### WRITTEN EXERCISE
Write out all of the items below again, swapping "screenshot" for "screen image" each time it appears and keeping everything else the same. Don't include the pictures.

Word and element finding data
-- BEGIN --

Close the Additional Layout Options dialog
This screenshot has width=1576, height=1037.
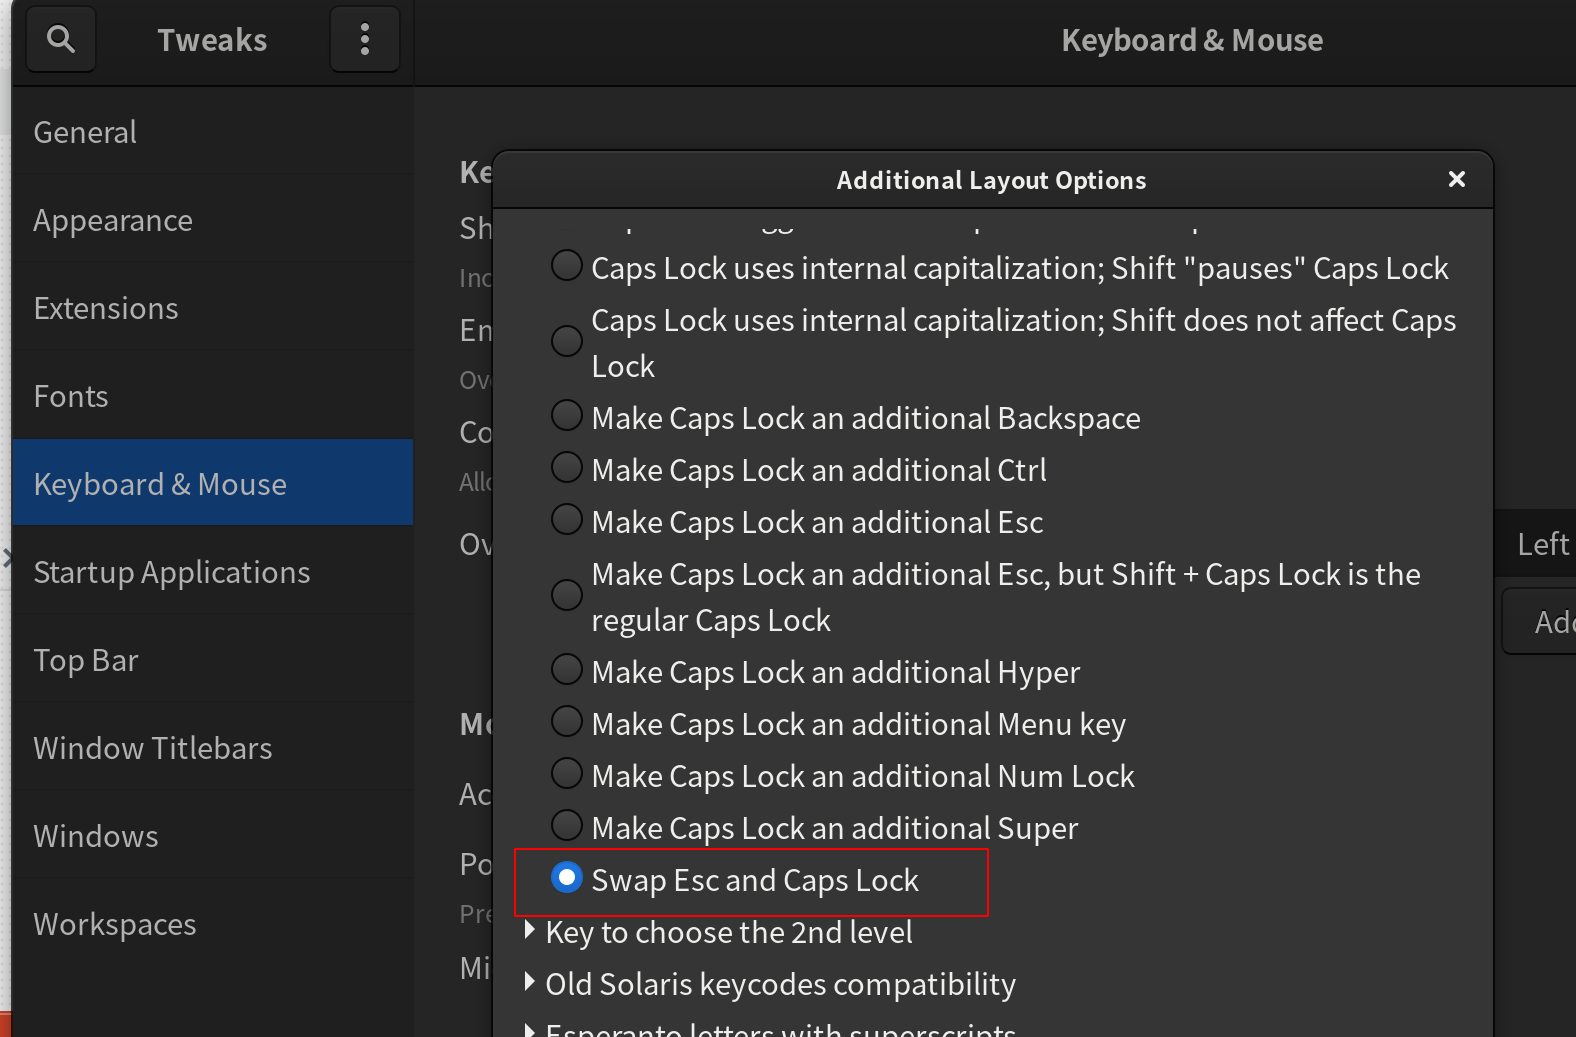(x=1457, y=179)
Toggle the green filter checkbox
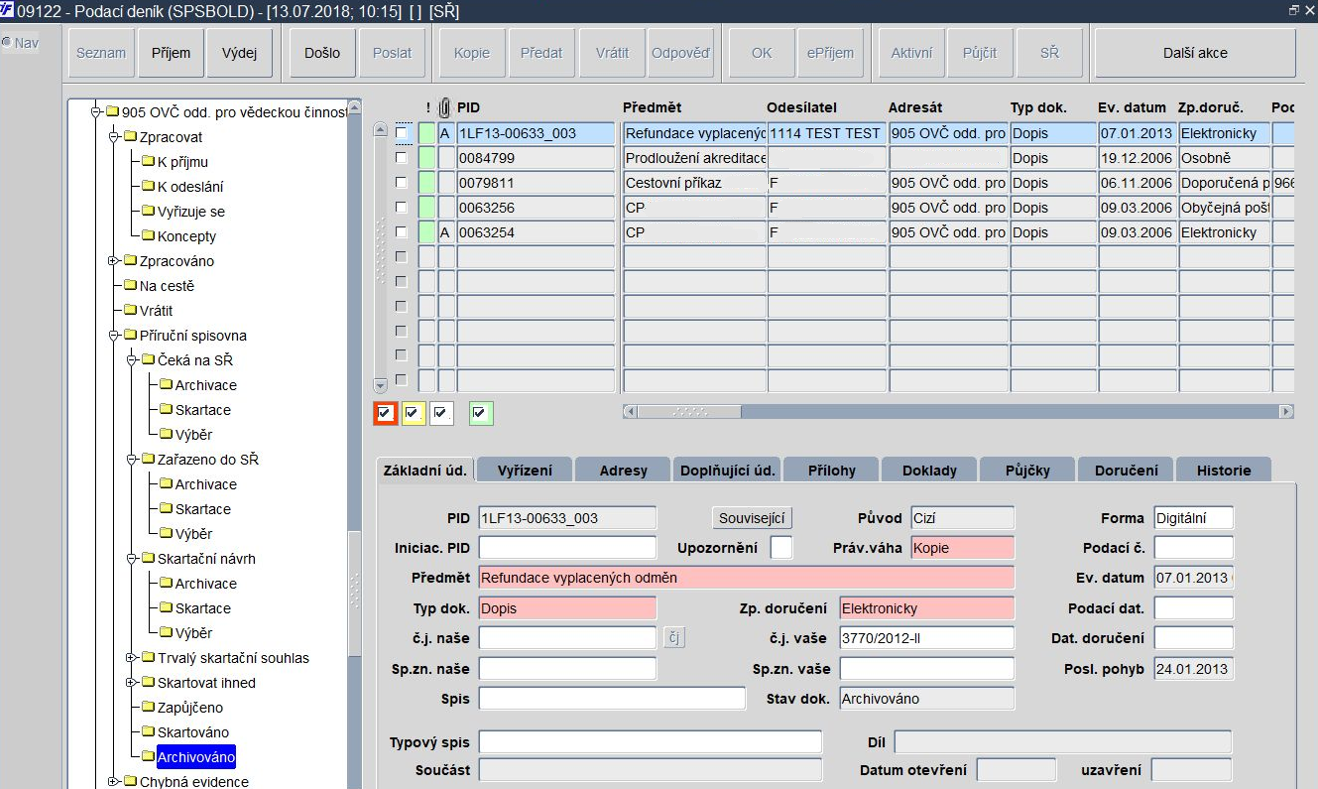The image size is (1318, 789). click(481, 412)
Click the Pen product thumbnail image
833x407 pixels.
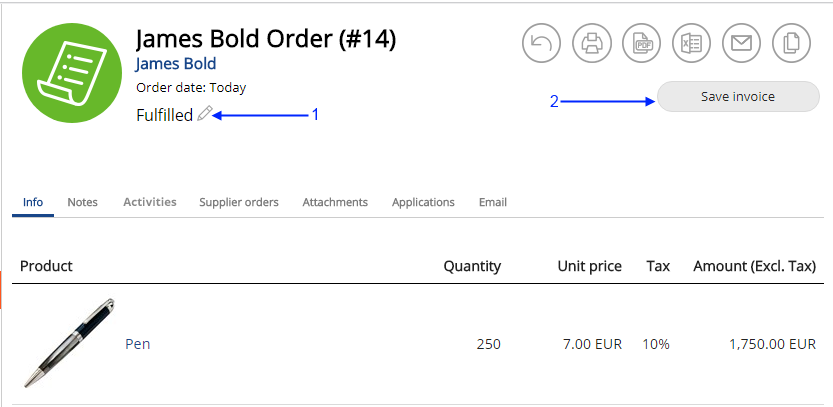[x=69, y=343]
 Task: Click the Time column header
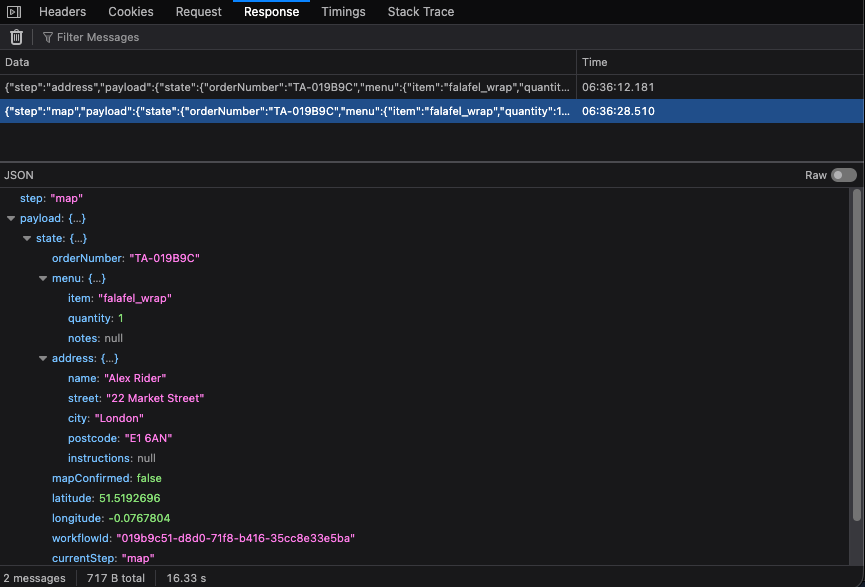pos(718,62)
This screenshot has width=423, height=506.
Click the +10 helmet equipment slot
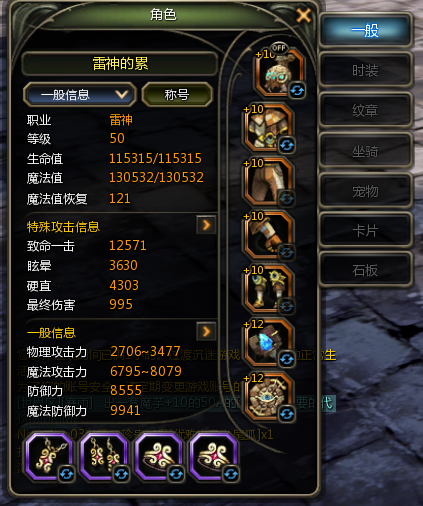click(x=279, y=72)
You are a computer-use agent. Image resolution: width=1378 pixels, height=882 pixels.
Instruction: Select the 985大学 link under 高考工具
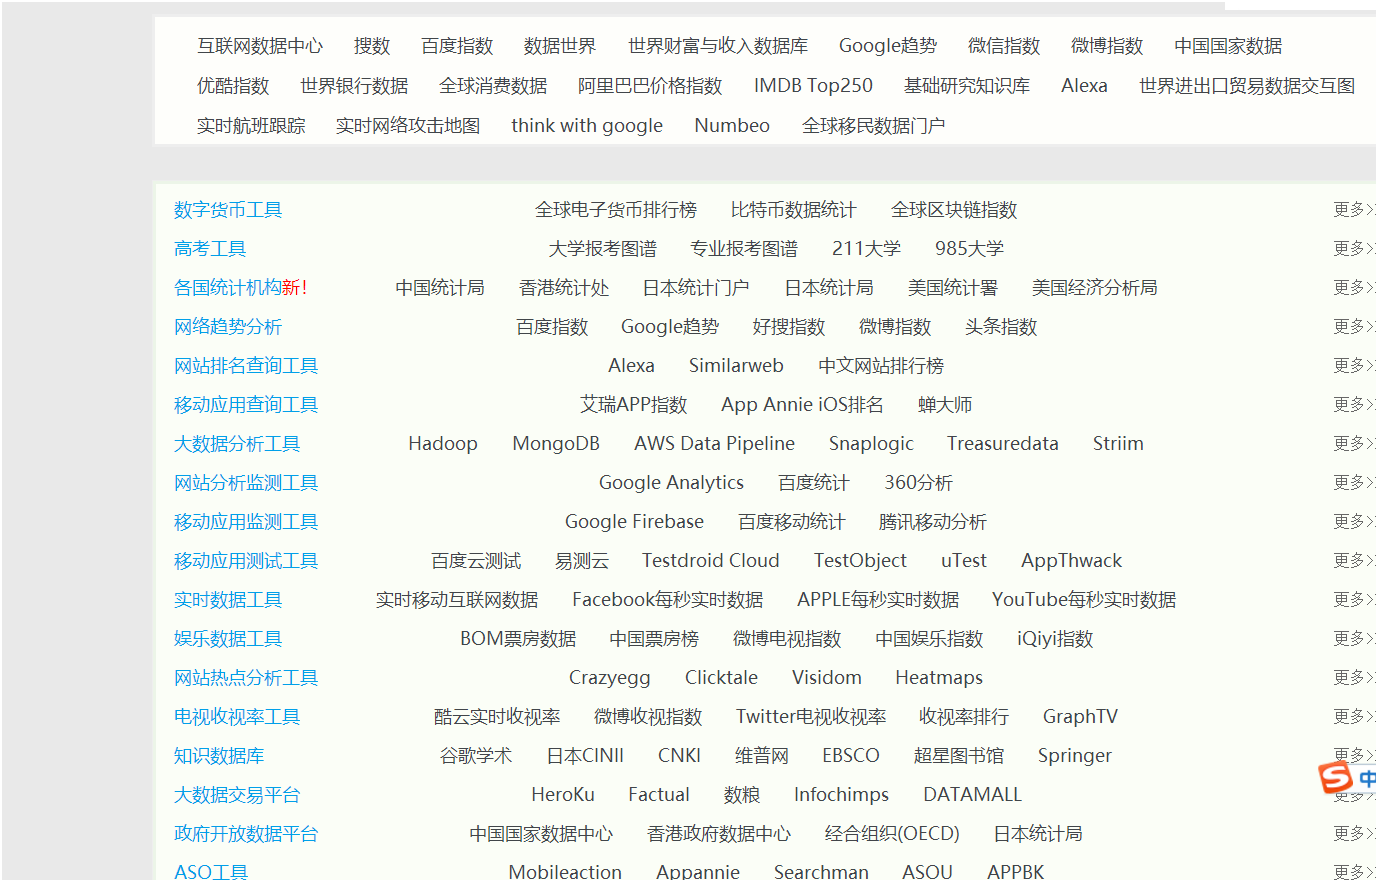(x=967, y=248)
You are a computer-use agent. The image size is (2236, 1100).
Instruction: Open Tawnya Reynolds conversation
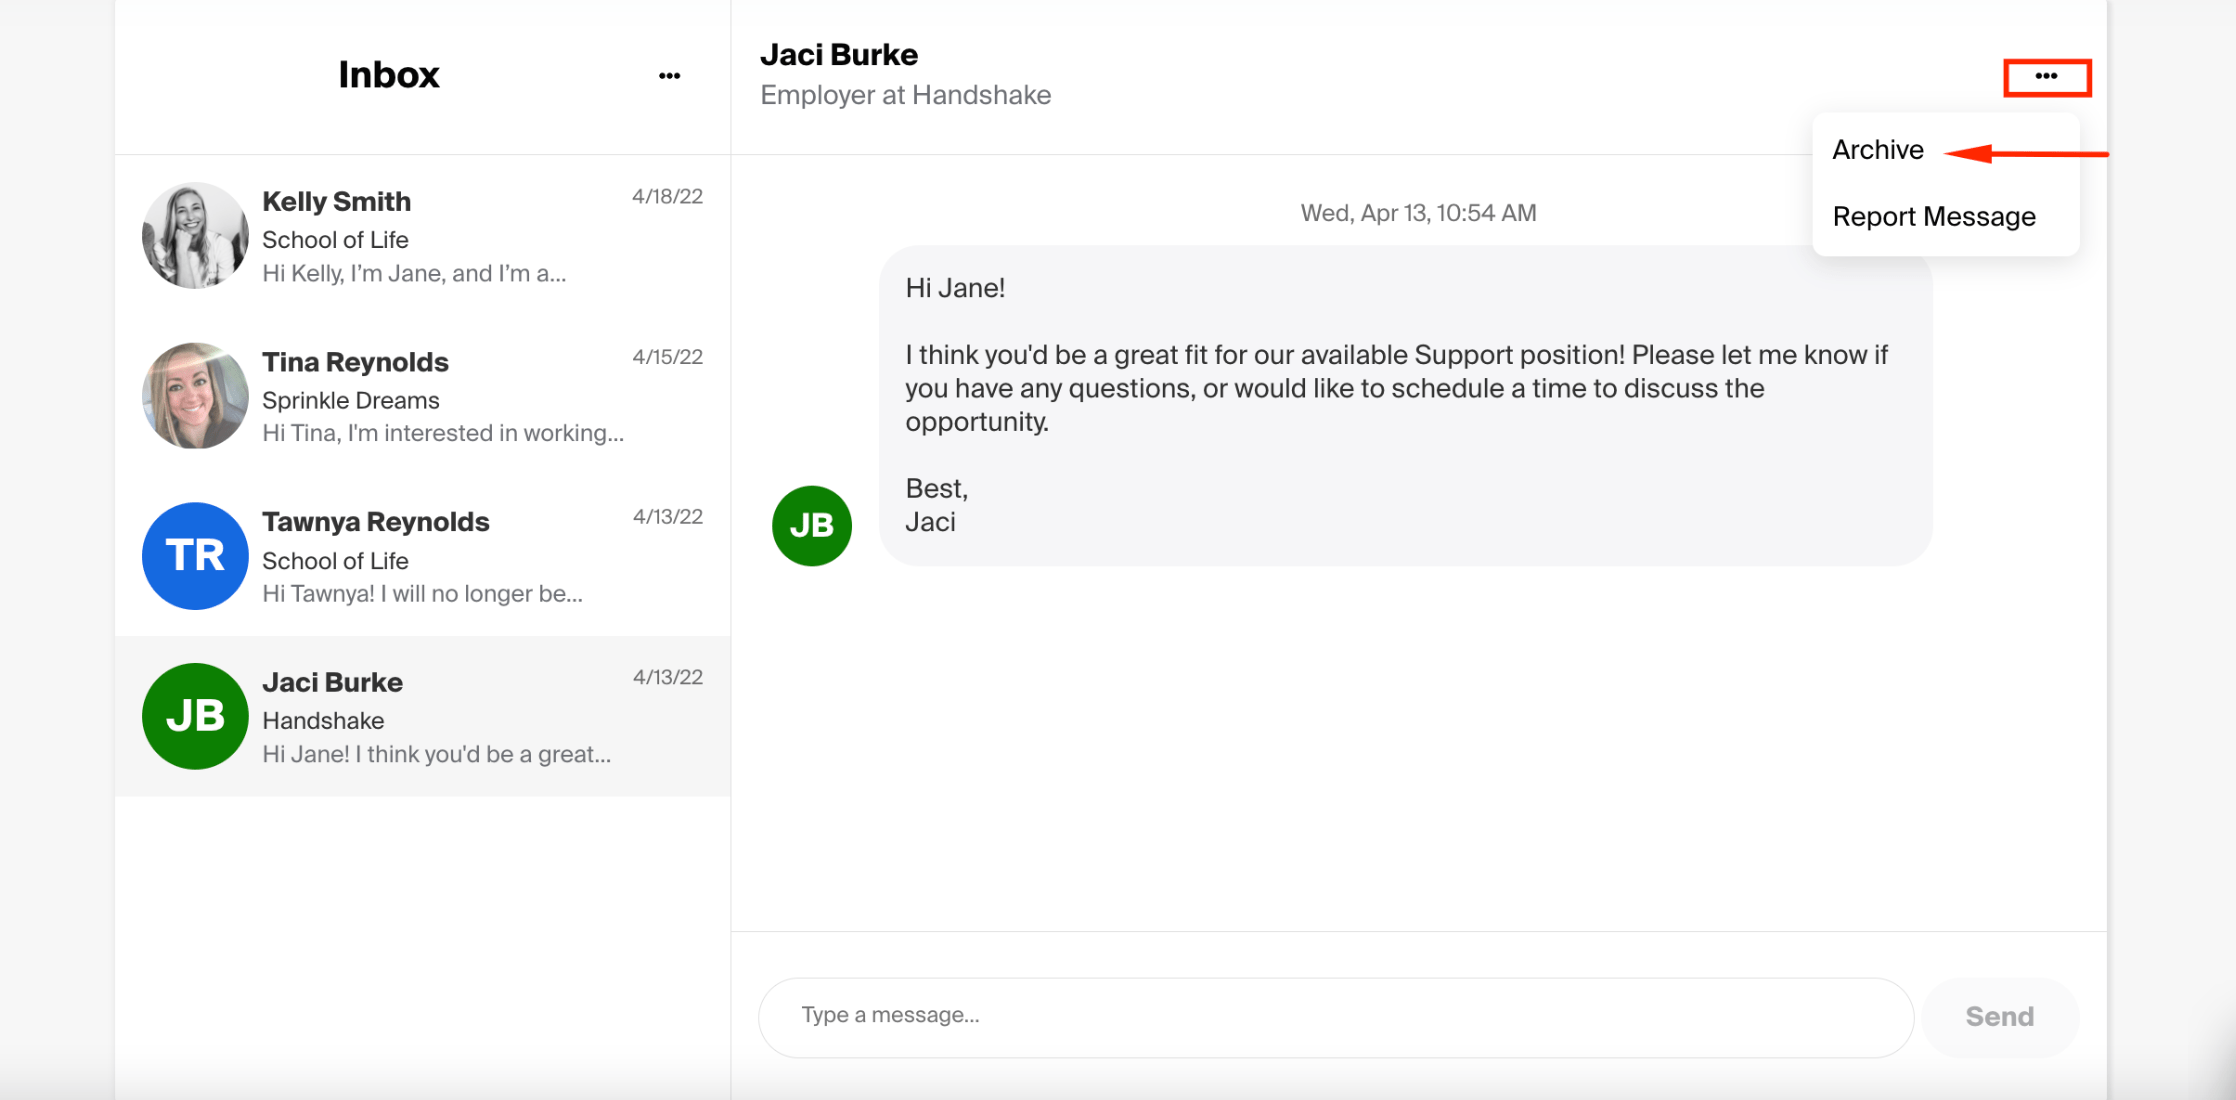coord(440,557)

-- END --

### FINAL RESULT
Close the Additional Layout Options dialog
This screen image has width=1576, height=1037.
(x=1457, y=179)
Toggle the green filter checkbox
The image size is (1318, 789). click(481, 412)
Click the Pen product thumbnail image
833x407 pixels.
[x=69, y=343]
 Task: Click the Time column header
pos(718,62)
This screen image has width=423, height=506.
Click the +10 helmet equipment slot
click(x=279, y=72)
You are a computer-use agent. Image resolution: width=1378 pixels, height=882 pixels.
Instruction: Select the 985大学 link under 高考工具
(x=967, y=248)
You are a computer-use agent. The image size is (2236, 1100).
Instruction: Open Tawnya Reynolds conversation
coord(440,557)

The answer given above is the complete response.